→ **DIRECTIONS FOR THIS TASK**
Determine the number of lines in these entries that hold the word "computer". Give the number and nothing more.

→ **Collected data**
⟨
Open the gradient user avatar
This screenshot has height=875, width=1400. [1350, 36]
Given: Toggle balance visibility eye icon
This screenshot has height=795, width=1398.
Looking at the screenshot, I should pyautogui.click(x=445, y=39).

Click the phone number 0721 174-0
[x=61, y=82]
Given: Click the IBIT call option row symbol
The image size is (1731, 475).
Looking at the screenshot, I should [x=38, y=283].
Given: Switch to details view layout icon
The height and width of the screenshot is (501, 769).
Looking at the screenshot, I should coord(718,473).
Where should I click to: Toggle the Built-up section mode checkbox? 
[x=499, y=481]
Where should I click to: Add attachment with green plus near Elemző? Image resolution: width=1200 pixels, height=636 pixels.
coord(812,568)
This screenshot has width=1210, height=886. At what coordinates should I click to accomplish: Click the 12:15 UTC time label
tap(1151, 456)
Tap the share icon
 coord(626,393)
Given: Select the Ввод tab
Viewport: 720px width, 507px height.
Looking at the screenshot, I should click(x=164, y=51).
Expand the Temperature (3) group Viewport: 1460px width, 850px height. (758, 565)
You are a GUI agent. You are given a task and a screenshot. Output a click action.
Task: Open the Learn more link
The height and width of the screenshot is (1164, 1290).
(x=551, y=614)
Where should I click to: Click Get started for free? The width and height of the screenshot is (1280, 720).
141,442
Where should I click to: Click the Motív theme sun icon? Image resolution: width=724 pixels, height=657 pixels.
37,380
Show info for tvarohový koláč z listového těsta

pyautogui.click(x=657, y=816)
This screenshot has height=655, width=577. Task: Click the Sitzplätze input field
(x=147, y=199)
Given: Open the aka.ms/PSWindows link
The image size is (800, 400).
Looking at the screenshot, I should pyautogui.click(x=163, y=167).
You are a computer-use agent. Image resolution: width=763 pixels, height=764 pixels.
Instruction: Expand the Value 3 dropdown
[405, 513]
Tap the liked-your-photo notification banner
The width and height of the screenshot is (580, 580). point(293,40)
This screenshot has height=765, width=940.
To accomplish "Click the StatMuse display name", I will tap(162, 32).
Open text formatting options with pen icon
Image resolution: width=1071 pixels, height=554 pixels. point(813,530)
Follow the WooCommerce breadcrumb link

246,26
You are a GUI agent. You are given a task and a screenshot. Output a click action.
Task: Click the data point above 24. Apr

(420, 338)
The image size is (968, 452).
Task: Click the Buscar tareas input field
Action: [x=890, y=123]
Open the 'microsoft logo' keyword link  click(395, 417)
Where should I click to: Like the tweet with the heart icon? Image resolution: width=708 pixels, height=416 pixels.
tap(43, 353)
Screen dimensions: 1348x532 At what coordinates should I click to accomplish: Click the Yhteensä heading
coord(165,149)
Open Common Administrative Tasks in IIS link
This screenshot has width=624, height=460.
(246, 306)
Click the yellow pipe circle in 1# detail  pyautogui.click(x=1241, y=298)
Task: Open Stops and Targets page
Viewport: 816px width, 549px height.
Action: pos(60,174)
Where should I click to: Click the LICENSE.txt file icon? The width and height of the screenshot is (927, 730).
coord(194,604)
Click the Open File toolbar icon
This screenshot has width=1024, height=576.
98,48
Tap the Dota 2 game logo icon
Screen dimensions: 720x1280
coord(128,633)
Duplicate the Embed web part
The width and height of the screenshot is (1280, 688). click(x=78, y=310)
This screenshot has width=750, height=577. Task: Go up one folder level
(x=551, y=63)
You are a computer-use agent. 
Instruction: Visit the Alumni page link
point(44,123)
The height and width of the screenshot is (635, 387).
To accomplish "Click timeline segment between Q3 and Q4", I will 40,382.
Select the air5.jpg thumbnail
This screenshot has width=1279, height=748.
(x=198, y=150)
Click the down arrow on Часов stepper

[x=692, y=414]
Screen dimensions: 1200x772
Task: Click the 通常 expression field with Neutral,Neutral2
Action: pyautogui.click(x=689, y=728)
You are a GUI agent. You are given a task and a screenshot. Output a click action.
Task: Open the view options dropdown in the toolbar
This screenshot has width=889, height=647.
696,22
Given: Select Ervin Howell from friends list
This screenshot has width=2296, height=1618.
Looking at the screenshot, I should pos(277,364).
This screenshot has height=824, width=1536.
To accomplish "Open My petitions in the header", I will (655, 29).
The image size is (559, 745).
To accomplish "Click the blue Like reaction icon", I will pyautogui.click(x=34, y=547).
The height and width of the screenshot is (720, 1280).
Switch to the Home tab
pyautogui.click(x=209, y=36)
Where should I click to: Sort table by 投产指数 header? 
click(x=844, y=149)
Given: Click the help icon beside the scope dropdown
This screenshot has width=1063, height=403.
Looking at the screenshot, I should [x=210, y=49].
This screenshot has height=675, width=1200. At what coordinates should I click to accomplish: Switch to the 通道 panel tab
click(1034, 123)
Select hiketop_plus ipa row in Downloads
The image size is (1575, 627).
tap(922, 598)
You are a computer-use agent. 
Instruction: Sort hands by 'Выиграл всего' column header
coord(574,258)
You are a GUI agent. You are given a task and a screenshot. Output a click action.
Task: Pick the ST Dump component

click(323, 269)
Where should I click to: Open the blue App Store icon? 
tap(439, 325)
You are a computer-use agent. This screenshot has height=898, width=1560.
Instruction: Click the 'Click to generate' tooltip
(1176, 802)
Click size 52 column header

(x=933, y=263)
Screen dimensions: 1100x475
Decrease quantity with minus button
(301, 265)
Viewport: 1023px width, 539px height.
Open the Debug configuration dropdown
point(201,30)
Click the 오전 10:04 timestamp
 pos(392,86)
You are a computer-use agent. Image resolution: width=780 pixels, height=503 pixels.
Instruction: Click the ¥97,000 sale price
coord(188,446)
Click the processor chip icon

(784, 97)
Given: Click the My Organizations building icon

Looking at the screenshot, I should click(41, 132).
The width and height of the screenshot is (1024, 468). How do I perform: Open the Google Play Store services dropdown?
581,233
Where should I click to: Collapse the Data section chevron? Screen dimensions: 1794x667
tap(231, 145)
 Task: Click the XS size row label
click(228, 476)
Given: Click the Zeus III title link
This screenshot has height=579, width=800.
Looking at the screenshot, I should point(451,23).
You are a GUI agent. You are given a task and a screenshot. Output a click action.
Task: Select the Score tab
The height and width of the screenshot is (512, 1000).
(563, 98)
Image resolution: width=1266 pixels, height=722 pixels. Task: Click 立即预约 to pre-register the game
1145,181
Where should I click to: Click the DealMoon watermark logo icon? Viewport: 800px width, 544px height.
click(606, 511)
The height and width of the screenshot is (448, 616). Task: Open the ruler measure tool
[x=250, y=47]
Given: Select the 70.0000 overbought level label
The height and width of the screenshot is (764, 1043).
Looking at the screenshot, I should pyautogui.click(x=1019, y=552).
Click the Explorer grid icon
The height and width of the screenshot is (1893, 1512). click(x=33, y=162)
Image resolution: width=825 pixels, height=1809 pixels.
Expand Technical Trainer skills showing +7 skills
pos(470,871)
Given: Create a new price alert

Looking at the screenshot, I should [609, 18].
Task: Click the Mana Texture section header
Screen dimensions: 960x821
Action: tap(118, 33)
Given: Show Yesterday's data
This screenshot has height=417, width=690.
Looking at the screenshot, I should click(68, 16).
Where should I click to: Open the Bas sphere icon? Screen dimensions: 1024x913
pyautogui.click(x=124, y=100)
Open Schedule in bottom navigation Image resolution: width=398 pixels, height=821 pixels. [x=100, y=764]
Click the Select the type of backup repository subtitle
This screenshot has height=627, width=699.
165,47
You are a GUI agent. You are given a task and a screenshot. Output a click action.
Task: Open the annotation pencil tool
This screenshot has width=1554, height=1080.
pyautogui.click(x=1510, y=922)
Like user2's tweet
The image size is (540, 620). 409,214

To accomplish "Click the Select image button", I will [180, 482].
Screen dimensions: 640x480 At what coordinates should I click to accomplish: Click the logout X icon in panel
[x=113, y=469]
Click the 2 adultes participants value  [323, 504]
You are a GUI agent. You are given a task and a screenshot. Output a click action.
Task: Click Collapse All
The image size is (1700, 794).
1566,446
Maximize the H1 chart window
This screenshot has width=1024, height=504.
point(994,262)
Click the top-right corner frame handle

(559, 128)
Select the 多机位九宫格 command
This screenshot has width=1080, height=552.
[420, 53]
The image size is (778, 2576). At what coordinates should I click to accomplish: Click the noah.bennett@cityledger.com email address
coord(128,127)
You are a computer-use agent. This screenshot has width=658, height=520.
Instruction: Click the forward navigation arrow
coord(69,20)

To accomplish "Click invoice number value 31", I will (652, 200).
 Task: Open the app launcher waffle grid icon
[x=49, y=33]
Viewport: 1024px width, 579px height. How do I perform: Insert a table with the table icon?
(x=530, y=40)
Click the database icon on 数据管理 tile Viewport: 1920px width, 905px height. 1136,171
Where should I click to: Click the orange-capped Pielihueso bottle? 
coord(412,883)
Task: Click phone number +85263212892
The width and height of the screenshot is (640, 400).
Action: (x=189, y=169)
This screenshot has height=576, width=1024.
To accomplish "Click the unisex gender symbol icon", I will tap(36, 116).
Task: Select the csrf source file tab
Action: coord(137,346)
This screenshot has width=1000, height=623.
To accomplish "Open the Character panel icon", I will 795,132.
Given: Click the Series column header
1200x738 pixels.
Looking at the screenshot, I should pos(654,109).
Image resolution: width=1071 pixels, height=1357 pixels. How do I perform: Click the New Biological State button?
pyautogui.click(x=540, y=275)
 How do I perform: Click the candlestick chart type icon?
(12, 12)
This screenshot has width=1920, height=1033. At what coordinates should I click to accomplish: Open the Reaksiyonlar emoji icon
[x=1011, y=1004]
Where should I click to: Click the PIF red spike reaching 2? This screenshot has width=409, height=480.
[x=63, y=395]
⟩
→ **TASK OUTPUT**
6